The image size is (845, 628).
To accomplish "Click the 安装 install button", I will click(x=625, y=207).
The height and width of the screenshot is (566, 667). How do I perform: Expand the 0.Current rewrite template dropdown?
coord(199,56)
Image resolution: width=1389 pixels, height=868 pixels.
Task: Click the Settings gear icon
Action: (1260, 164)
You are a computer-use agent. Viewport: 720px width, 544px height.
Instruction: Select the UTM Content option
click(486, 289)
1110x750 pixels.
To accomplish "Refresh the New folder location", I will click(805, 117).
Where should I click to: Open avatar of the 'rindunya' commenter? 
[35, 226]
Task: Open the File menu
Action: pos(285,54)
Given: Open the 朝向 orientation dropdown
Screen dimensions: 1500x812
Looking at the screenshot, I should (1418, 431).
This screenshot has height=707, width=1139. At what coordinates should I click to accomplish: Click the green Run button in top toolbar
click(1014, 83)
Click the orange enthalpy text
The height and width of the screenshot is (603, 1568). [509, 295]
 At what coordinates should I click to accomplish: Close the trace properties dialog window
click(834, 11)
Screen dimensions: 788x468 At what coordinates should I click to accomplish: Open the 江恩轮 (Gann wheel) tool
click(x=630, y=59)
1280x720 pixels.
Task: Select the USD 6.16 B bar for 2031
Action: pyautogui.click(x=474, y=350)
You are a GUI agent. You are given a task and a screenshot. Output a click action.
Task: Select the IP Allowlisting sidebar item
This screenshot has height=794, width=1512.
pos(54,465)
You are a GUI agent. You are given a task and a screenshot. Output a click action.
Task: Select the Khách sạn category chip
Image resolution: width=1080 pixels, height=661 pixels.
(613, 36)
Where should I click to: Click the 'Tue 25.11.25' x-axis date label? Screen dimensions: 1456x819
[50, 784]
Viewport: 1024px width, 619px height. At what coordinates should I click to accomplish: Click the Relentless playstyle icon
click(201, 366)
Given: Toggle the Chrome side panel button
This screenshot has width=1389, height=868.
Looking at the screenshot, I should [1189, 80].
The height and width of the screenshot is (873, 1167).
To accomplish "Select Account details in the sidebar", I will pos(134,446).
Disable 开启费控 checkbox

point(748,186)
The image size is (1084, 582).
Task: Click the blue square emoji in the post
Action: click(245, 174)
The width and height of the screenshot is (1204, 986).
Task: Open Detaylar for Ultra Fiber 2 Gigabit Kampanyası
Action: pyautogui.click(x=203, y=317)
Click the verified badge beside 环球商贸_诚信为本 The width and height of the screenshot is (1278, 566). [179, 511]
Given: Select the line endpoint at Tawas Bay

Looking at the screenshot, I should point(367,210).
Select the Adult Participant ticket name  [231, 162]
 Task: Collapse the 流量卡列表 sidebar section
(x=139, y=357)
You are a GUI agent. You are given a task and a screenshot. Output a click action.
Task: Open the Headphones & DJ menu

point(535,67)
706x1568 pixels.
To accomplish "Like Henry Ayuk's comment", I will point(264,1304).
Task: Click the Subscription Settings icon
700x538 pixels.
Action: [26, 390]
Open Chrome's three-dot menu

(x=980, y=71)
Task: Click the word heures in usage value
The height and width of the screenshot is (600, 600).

__Directions for this task__: Set out, exactly as written, the lines from the line with "Open Chrome's three-dot menu" to the last line of the records, inclusive, and only those lines.

__Solution to the exercise__:
Open Chrome's three-dot menu

(x=980, y=71)
Task: Click the word heures in usage value
The height and width of the screenshot is (600, 600).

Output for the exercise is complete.